A few days ago somebody asked me “Swamiji, you always say pray to God, always, but I am working on the outside (in the world). How will I attain the Divine?” Many of you ask this question. The answer is simple. Of course, one’s duty is very important; one can’t not do one’s duty. In the Gita it [is] said that the dharma one has to do. No matter what, dharma is very important, but how one has to do it, that is the most important.
There is one form of doing one’s duty, [which] is nishkama karma, which means to do ones duty without expecting anything, to do ones duty in rendering service to others without even thinking of the result. That’s what the Gita said: If one does [and] one is attached to the fruit of the action, one will suffer. It’s true, because when we do certain things there is expectation and when that expectation is not met, what happens? You get sad. You feel upset. Where does this come from? You created it. You make yourself sad.

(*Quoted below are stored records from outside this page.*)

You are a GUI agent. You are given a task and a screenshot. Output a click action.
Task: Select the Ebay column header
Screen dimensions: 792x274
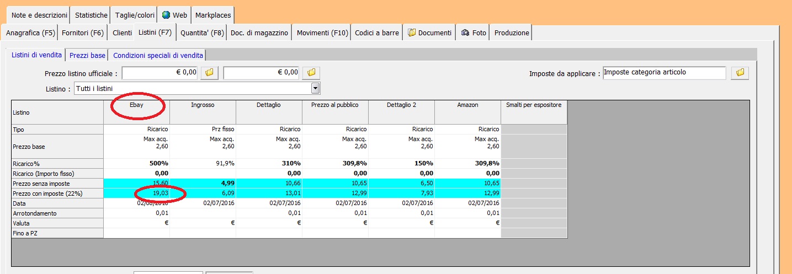click(x=136, y=104)
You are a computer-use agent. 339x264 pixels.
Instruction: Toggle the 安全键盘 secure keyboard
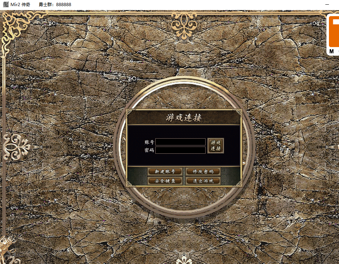pyautogui.click(x=165, y=181)
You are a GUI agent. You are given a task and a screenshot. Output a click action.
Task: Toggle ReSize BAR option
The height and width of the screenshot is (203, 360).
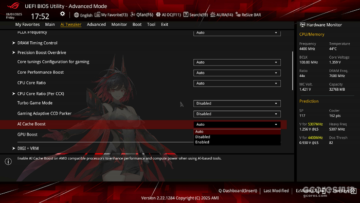tap(248, 15)
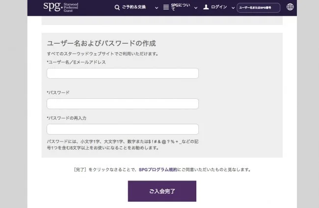Click the magnifying glass search icon
Image resolution: width=319 pixels, height=208 pixels.
[x=117, y=7]
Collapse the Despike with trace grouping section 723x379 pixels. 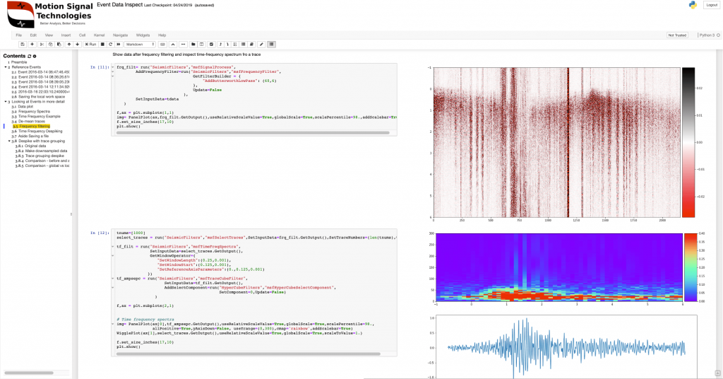coord(9,141)
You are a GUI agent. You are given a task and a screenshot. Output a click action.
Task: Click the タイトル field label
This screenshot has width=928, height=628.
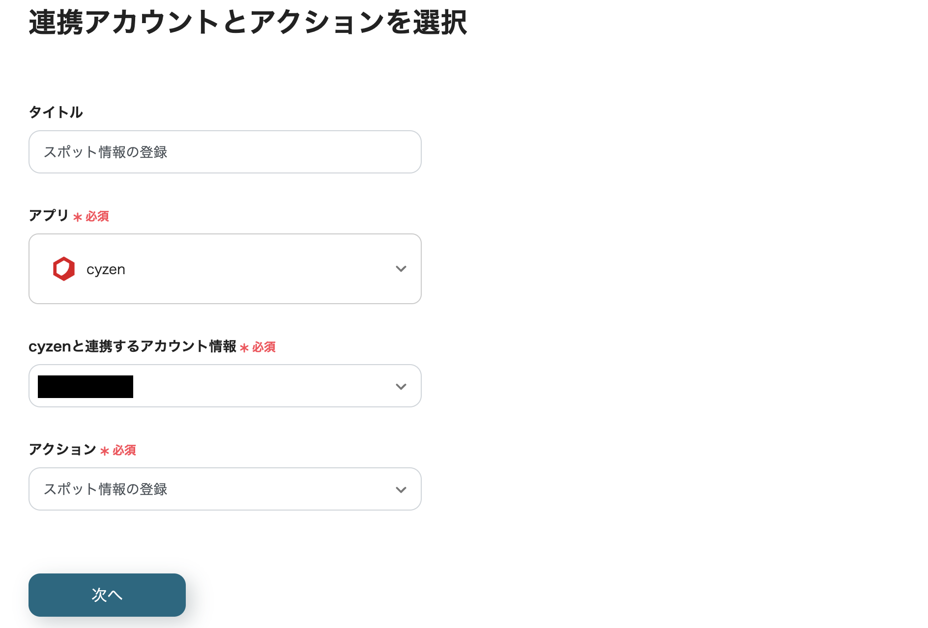pyautogui.click(x=56, y=112)
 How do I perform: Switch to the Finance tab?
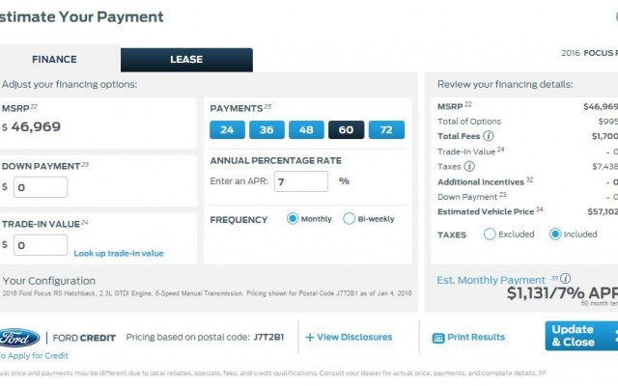(54, 59)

So when one does ones duty without even expecting something, the mind is already surrendering to the Divine. When the mind has the satvik (without impurities) quality, the mind doesn’t have any power into it. This is where whatever one does is a complete surrender to the Divine, whereas when one gets a little bit mixture of the rajasic (passionate; active; restless) quality into the satvik quality, then one will, always, say “I will do good to the world.” Into that state we’ll see that the I is very big. Whenever the mind pictures the I, it doesn’t mean the I of the Self; it means, always, the I of the ego, [which says] "I can do this; I can do that." As long as you have not Realised your Self, the I of the ego is, always, big. That’s why it is said in the scriptures: Remove this I. Put Him, you know, the Lord, because as long as one has not Realised anything, one has to remind oneself continuously that All, it is Him.